* **Short task**:
The author interview below lists the forms of writing she produces. Name each one in the order given.

* **Supplied passage**:
[START]
Today I interview Heled Laycock. Helen is a frequent contributor to CafeLit and is a prolific writer. Over the next few weeks I'll be featuring some of her books.
1. What do you write?
Why this in particular?
I don’t fit very
neatly into a writing niche (#rebel) which is a shame (I like making lists and
In ascending size
order (as I’m a bit OCD), I write flash fiction, serious and humorous poetry
(for children and adults), short stories (again for children and adults), plays
(more rarely) and children’s fiction up to about 40 000 words.
When I am inspired, I
write, whatever the form.
2. What got you started on writing in the first place?
As with most writers,
I started as a child. Reading books and writing stories was my favourite thing
in the world! I would get lost in them.
I didn’t know if I
was any good at writing until I started to get feedback from teachers at
secondary school. By then, I had started writing poetry, too. I was encouraged
to have my writing published in the school magazine, I also found myself
winning school-based competitions and by the sixth form I had put together a
folder of all my writing which my English teacher showed to an English
professor; he sent back a detailed report which glowed with positivity and I
thought, ‘I can do this!’
When I became a
teacher, I adored teaching creative writing. It rekindled my own passion for exploring
language and ideas. It was during my second teaching post that I wrote my first
children’s book ‘Charlie Chumpkins’. The children had been writing poetry about
what the world would be like if they were tiny, and that sparked off the idea.
I had never imagined that I would be able to sustain the process of writing
longer fiction, but this was an easy way in as each chapter focussed on a
different adventure, so it was like producing a series of stories.
After this, though, I
got the bug. I gave up teaching and went on to write several more children’s
books with more complex structures, as well as other forms of writing. I began
to get poetry, flash and short stories published in magazines and anthologies.
I also had a few near misses from traditional publishers with my children’s
3. Do you have a particular routine?
I am definitely
better at writing in the morning, but when I am writing a book, time ceases to
be, and I can find myself tap-tapping away until the early hours. I keep a
notebook beside me where I scribble new ideas as they come to me – plot points,
twists and details which will need to be included somewhere, but if I’m in the
middle of a gripping scenario, I can’t stop until it’s finished.
I like to finish the
first draft of short stories and poetry in one go. Afterwards, I will tweak and
tweak until I feel I have done all that I can. This is especially true of
poetry. I think it’s a beautiful art form with so many elements working
together, both in language and structure. I will spend much longer perfecting a
poem than a story.
4. Do you have a dedicated working space?
Absolutely! I have a
fantasy about being one of these writers who sits typing in a coffee shop all
day, swathed in velvet and wearing a jaunty hat and quirky scarf… but I can
only work in my study. The chair is the right height and provides the right
level of comfort. Everything I need is around me, and the screen in huge which
means I can look at two A4 pages side by side.
5. When did you decide you could call yourself a writer? Do you do
that in fact?
Despite now having a
catalogue of published work, I have never been comfortable calling myself a
writer. I always dilute it (and trivialise it?) a bit by saying ‘I write’.
However, I just have secured myself a writing job (Hooray!), and because it is
paid work, I have now given myself permission to say those words (I think). I
haven’t tried it yet…
6. How supportive are your friends and family? Do they understand
what you're doing?
[END]
* **Dataset**:
[START]
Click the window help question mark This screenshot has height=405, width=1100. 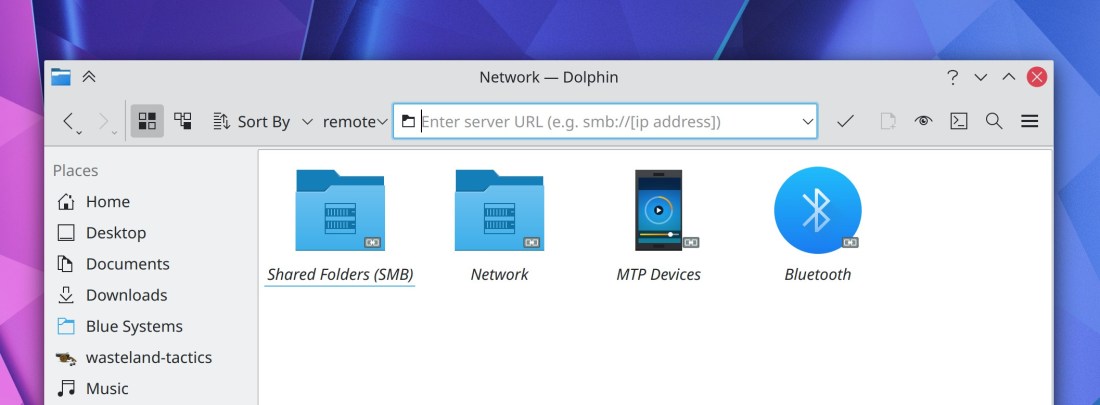pos(952,77)
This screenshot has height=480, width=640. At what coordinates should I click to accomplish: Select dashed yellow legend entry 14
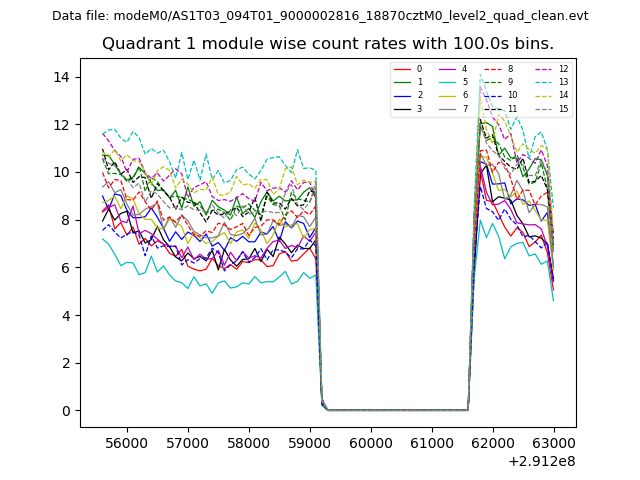coord(542,95)
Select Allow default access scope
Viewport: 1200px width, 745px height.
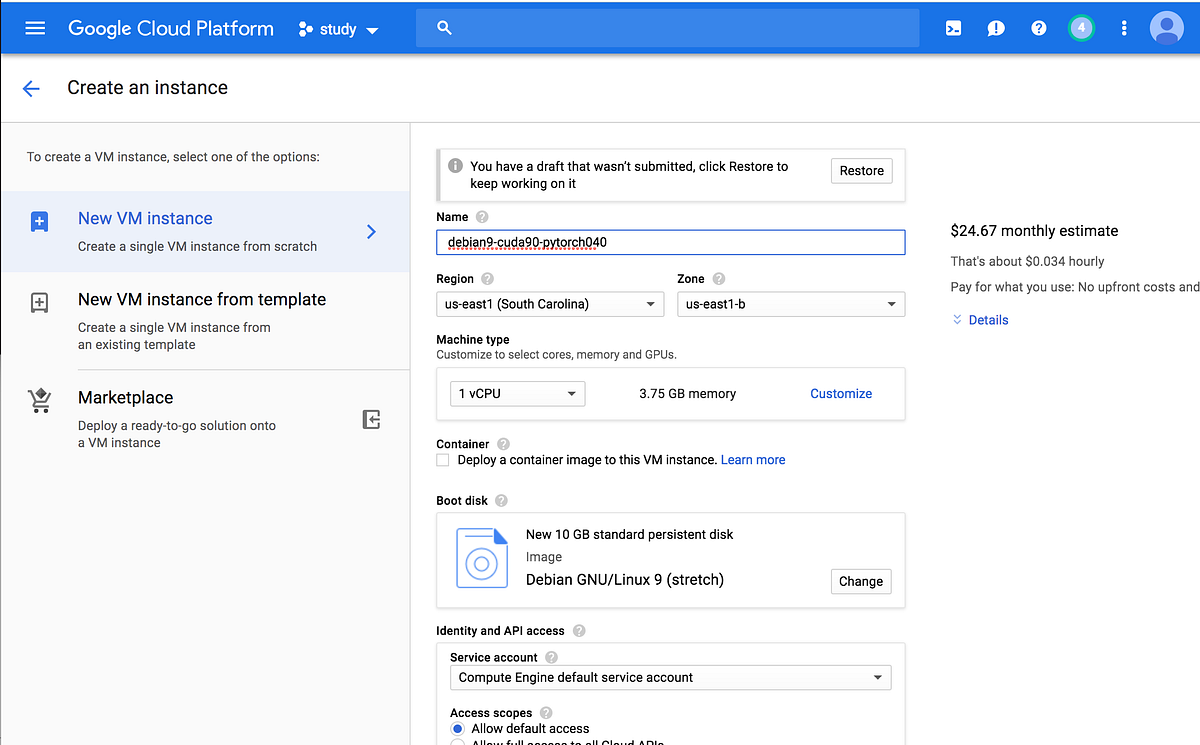click(457, 729)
[END]
* **Response below**:
1. Flash fiction
2. Serious and humorous poetry (for children and adults)
3. Short stories (for children and adults)
4. Plays
5. Children's fiction up to about 40 000 words